Пигментная форма гепатоза – синдром Дабина-Джонсона – редкая патология, причиной развития которой выступает генетический фактор. Болезнь развивается вследствие нарушения генного кода, который регулирует ионный проток, доставляющий главный компонент желчи – билирубин.

Простыми словами, в организме человека скапливается билирубин, проявляется желтуха, однако отсутствуют функциональные нарушения печени.

Причины развития

Нарушения в перемещении метаболитов ведут к скоплению в печеночных клетках пигмента, который имеет шоколадный окрас. Это пигментное вещество придает органу шоколадный цвет. Расстройство метаболизма адреналина способствует скоплению меланина, что приводит к возникновению меланоза печени.

Наследственная патология передается ребенку аутосомно-рецессивным путем. Если у родителей отсутствует мутированный ген, то малыш рождается здоровым. Когда аномалия присутствует у одного из родителей, то риск рождения ребенка с таким недугом составляет до 25%. Однако в 50% случаев у ребенка будет сломанный генетический код, который проявится уже в следующих поколениях.

Синдром Дабина-Джонсона и синдром Ротора – наследственные болезни, которые имеют схожую симптоматику и причины, только отличаются выраженностью клиники.

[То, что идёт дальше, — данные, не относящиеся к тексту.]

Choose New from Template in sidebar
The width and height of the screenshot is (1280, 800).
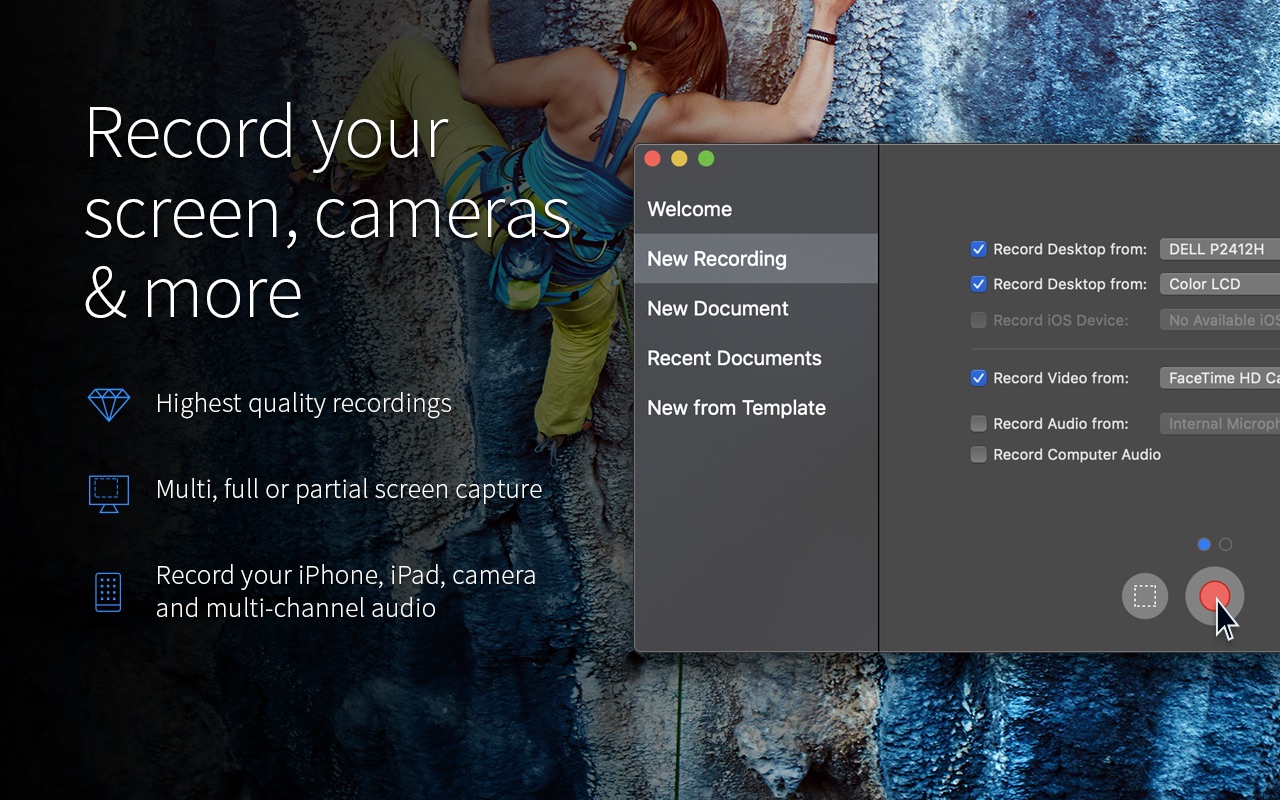tap(736, 408)
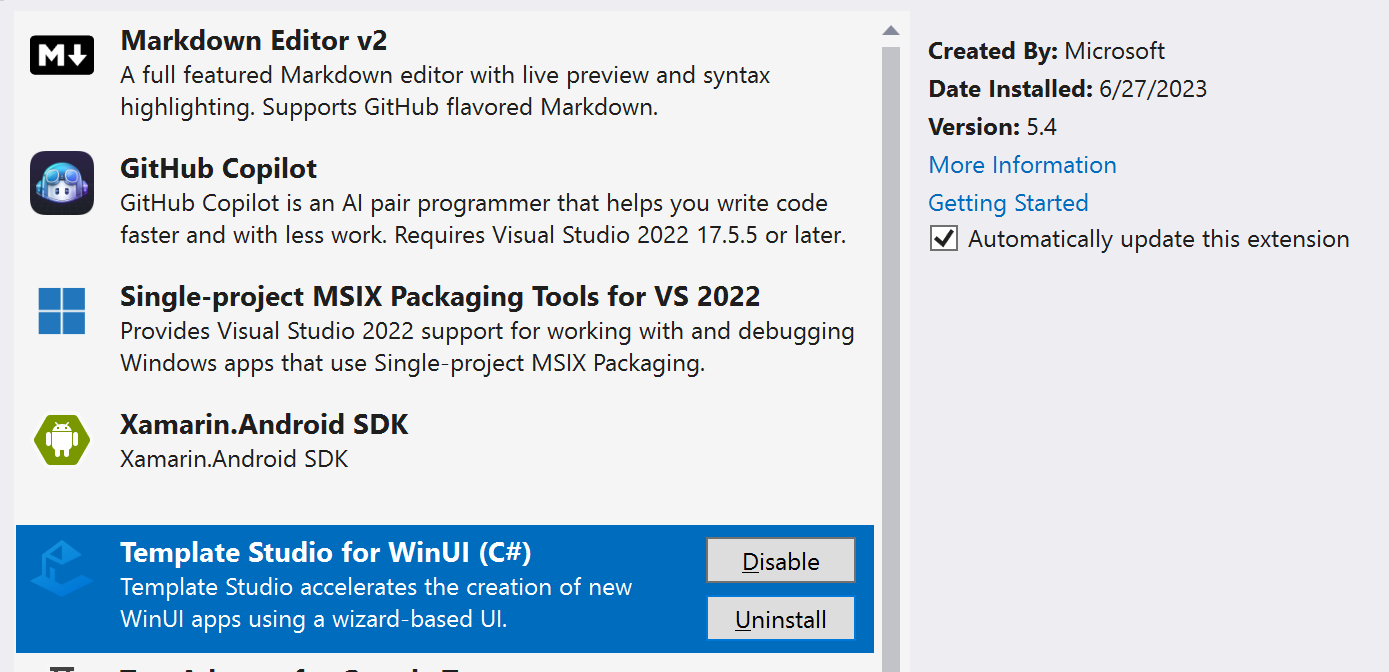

Кто попадает в группу риска

Генетическая аномалия распространена на Среднем Востоке, заболеваемость 1 к 1300. В группу риска попадают:

  1. Маленькие дети, если в семейном анамнезе имеются случаи пигментной формы гепатоза.
  2. Дети, у родителей которых сломанный генетический год.
  3. Молодые люди 20-25-летнего возраста. В пожилом возрасте синдром практически никогда не возникает.
  4. Женщины, которые в течение продолжительного времени принимают оральные контрацептивы.
  5. Женщины после рождения ребенка.

Синдром Дабина-Джонсона не оказывает влияния на качество, продолжительность жизни. С этим заболеванием юношей берут в армию, молодые люди проходят воинскую службу на общих основаниях.

Клинические проявления

Наследственное заболевание может протекать годами без явной клиники. Спровоцировать негативную симптоматику могут вирусные возбудители, беременность и родовая деятельность, применение противозачаточных препаратов.

Основной отличительный симптом синдрома – окрас эпидермиса и слизистых оболочек в темно-лимонный оттенок. После пожелтения кожного покрова проявляются другие симптомы.

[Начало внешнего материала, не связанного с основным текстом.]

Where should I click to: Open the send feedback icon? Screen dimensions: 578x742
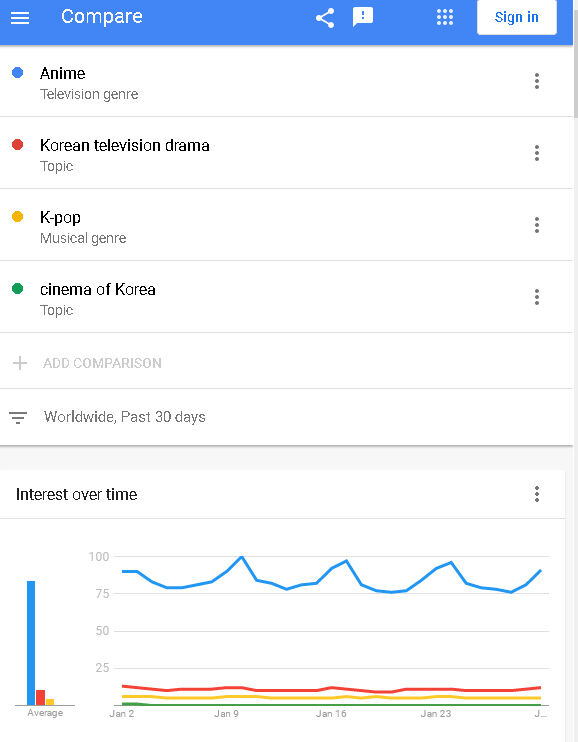pyautogui.click(x=363, y=18)
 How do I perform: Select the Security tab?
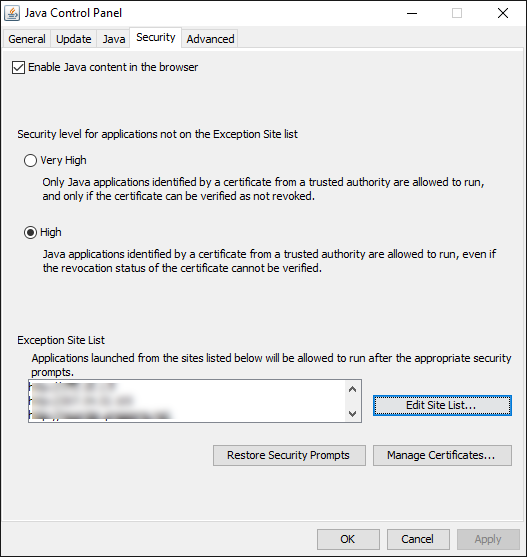pyautogui.click(x=156, y=37)
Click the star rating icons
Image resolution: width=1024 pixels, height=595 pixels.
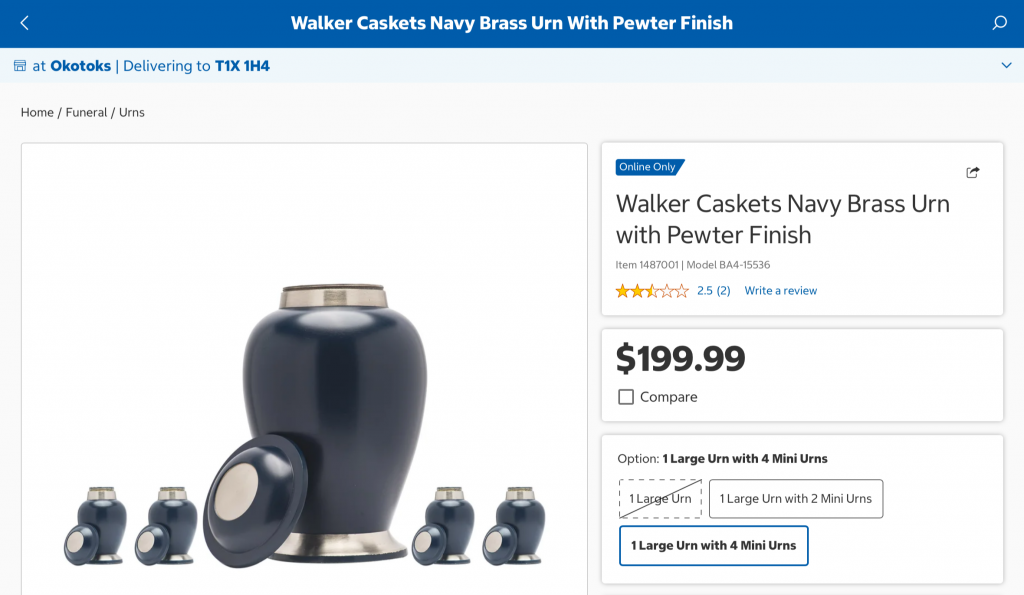click(x=652, y=291)
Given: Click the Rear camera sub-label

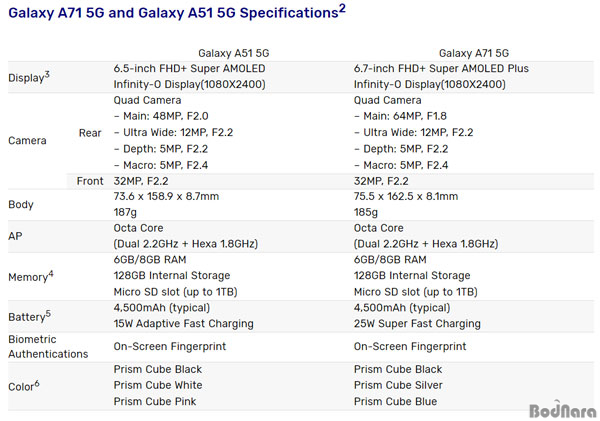Looking at the screenshot, I should click(x=90, y=133).
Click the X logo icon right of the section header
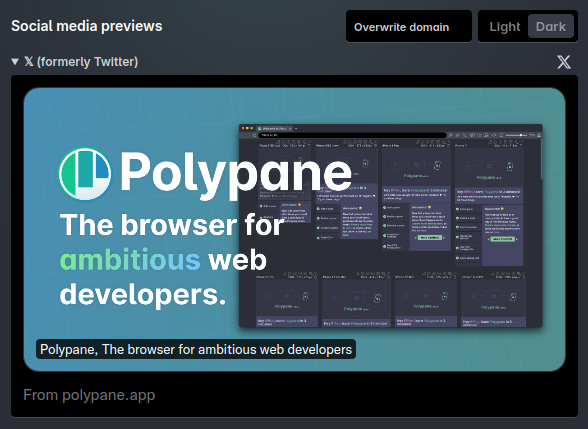The image size is (588, 429). (564, 62)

Боль возникает с правой стороны. Она может характеризоваться острым, ноющим, сдавливающим характером. Пациенты жалуются на зуд кожного покрова, общее недомогание, хроническую утомляемость, тошноту, ухудшение аппетита.

Синдром Ротора протекает на фоне невыраженной желтухи, субъективных симптомов – горечь в ротовой полости, боли в области правого подреберья, ухудшение аппетита.

Диагностируют синдром Дабина-Джонсона по таким диагностическим признакам и клиническим симптомам:

  • Больной жалуется на ухудшение самочувствия, желтизну кожного покрова, периодическую боль в правом боку.
  • Анализы показывают возрастание прямой формы билирубина до уровня 25-85 мкмоль/л.
  • Изменение цвета урины – становится бурого окраса.
  • УЗИ печени не выявило отклонений, размер органа находится в пределах нормы. Только у некоторых пациентов проявляется гепатомегалия до 3 см.
  • Биохимические показатели крови в норме.
  • Бромсульфалеиновый тест показывает аномальное отклонение экскреторной способности железы, в остальном функциональность органа сохраняется в пределах нормы.
  • Отсутствует разрушительный процесс в гепатоцитах.

Все перечисленные процессы протекают без выраженной симптоматики, структуры печени больного не затрагиваются. В редких случаях возникает осложнение – желчекаменное заболевание.

Методы диагностики

При характерных жалобах больного назначается комплексное обследование по нескольким направлениям. На первичной консультации доктор осуществляет визуальный осмотр кожи, глазных яблок, слизистых оболочек с целью выявления желтушного окраса.

В обязательном порядке изучают семейный анамнез, чтобы установить, генетическое ли заболевание либо нет.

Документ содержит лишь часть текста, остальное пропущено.